ЗАДАНИЯ ДЛЯ ВЫПОЛНЕНИЯ:
(1) Объясните, пожалуйста, по тексту об уровнях языка, почему для обозначения высшего уровня не нужно изобретать новый термин.
(2) Отредактируйте фрагмент текста об уровнях языка от «На втором уровне» до «формы знаковой системы.», заменив «визуальными образами» на «зрительными образами».

ПРИВЕДЁННЫЙ ТЕКСТ:
+ + +
На втором уровне находится собственно язык, в узком смысле слова, т.е. система знаков, обеспечивающая обмен, переработку и хранение информации. Здесь командная функция регуляции поведения выступает уже как одна из нескольких подсистем, что особенно четко фиксируется на уровне формы знака - так первичные сигналы-команды преобразуются в форму повелительного наклонения глагола. Возможность обработки информационных массивов требует, с одной стороны, связи знаковых форм с визуальными образами, умения оперировать образными формами, правильно соотносить их со знаками; с другой стороны, сам процесс обмена информацией приводит к созданию письменной формы знаковой системы.

Наконец, на самом высоком уровне располагается сфера текстов, т.е. того конечного продукта, порождаемого процессом общения, который постепенно становится саморазвивающейся системой, подчиняющей своим нуждам деятельность самих носителей языка. В текстах лингвистическая действительность содержит момент объективности системы, ее фактической независимости от сознания человека: здесь уже сам человек подчиняется внешне данному предмету, причем не только отдельный индивид, но и все общество. Для обозначения данного уровня нам нет необходимости изобретать новый термин, поскольку уже существует достаточно емкое понятие, выработанное семиотиками, - «семиосфера». Собственно говоря, именно на этом высшем уровне в наиболее явной форме выступает способность языка не только служить динамичной моделью человеческой культуры, но и обеспечивать ее историческое бытие, воплощая информационно-содержательное состояние культуры в формализованном виде (текстах) и сохраняя их на исторически развивающихся материальных носителях. Видоизменение носителей текстов сказывается некоторым образом и на содержании их. Стоит сравнить книгохранилище средневековой Европы, заполненное богословскими трудами, с современными электронными библиотеками какого-либо западного университета (не обязательно технического), как данная идея становится осязаемо ясной.
+ + +
СТРОКИ ДАННЫХ:
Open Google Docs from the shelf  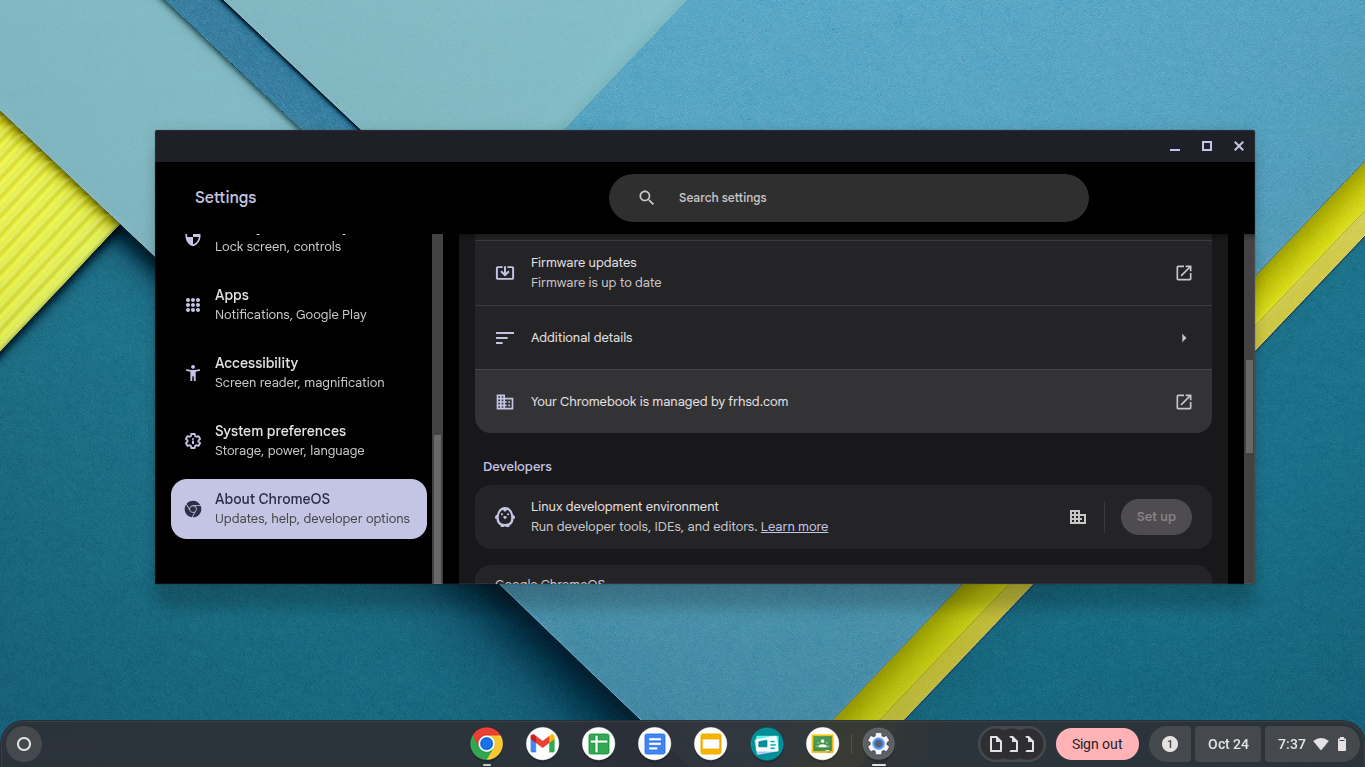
+ + +
РЕШЕНИЯ ЗАДАЧ:
(1) Новый термин не нужен, потому что уже существует достаточно емкое понятие, выработанное семиотиками, — «семиосфера».

(2)
На втором уровне находится собственно язык, в узком смысле слова, т.е. система знаков, обеспечивающая обмен, переработку и хранение информации. Здесь командная функция регуляции поведения выступает уже как одна из нескольких подсистем, что особенно четко фиксируется на уровне формы знака - так первичные сигналы-команды преобразуются в форму повелительного наклонения глагола. Возможность обработки информационных массивов требует, с одной стороны, связи знаковых форм с зрительными образами, умения оперировать образными формами, правильно соотносить их со знаками; с другой стороны, сам процесс обмена информацией приводит к созданию письменной формы знаковой системы.